Kein Scherz: Lärmschutzwände müssen über 250 km/h aushalten
Veröffentlicht am Mittwoch 27 August 2008 16:00:19 von Uwe_Schroeder
Kein Scherz: Lärmschutzwände müssen Geschwindigkeiten von über 250 km/h standhalten!
Eine Richtlinie des Eisenbahnbundesamtes (EBA) gefährdet den Bau von Lärmschutzwänden an der Güterumgehungsbahn. Im Rheintal sind Lärmschutzwände an Hochgeschwindigkeitsstrecken wegen des Winddrucks bei Geschwindigkeiten über 250 km/h zusammengebrochen. Daraufhin wurden von der Bahnaufsichtsbehörde neue Bauvorschriften erlassen, die absurderweise auch für Güterbahnen gelten, obwohl die bei uns maximal 80 km/h fahren. Die Bauvorschriften sehen verstärkte Konstruktionen an Stützpfeilern, Wandelementen und Brückenträgern vor.
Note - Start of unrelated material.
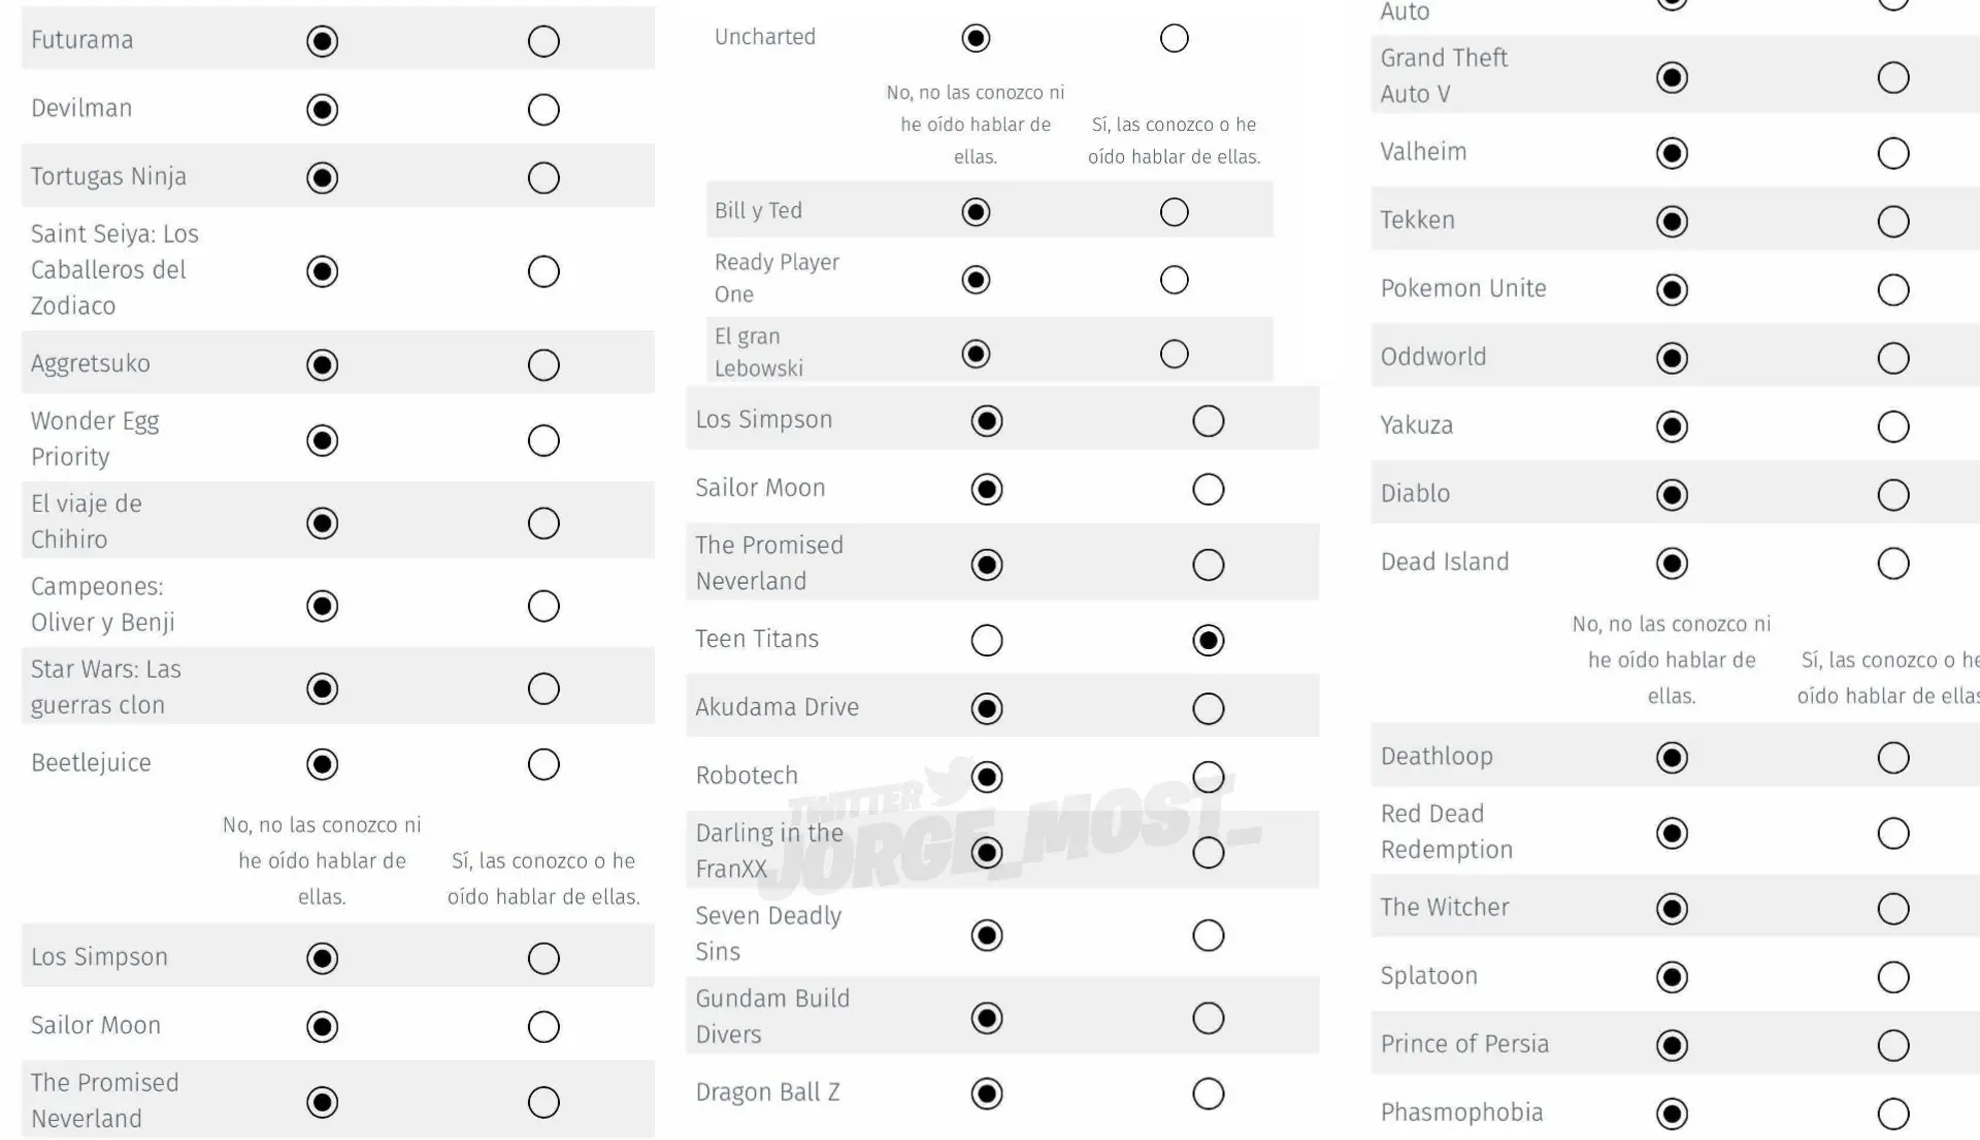Viewport: 1980px width, 1140px height.
Task: Select the 'Sí' option for Devilman
Action: 543,109
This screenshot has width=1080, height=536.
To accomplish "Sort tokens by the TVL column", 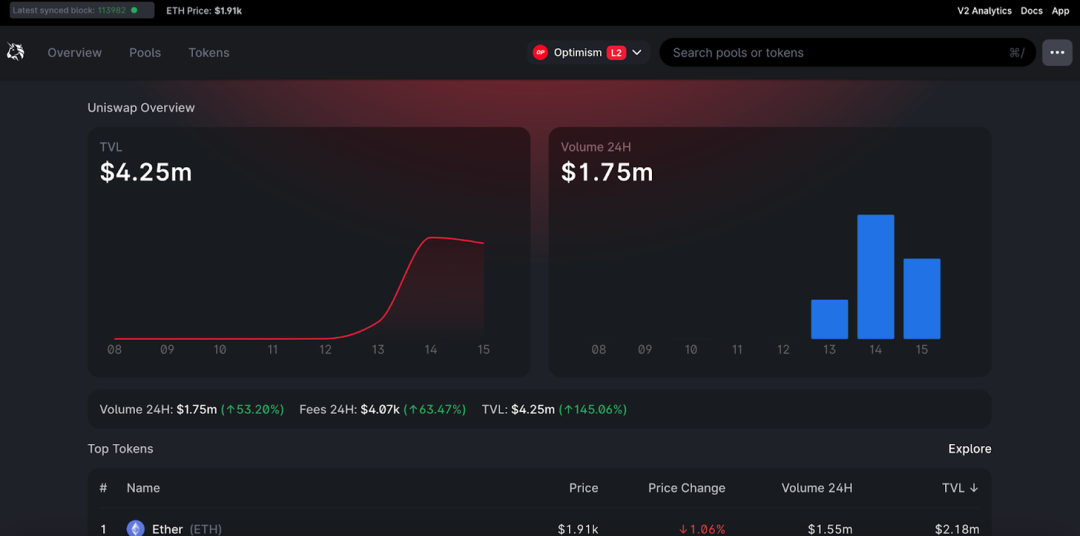I will tap(959, 488).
Aufgrund der ohnehin recht hohen Baumaterialpreise (Stahl) steigen nun auch die Kosten für einzelne Wandabschnitte. Die IG Schienenlärm hat daraufhin die Bundestagsabgeordneten Christian Carstensen, Johannes Kahrs und Niels Annen um Unterstützung gebeten, entweder beim Verkehrsministerium eine Ausnahmegenehmigung zu erwirken oder aber eine Übernahme der Mehrkosten.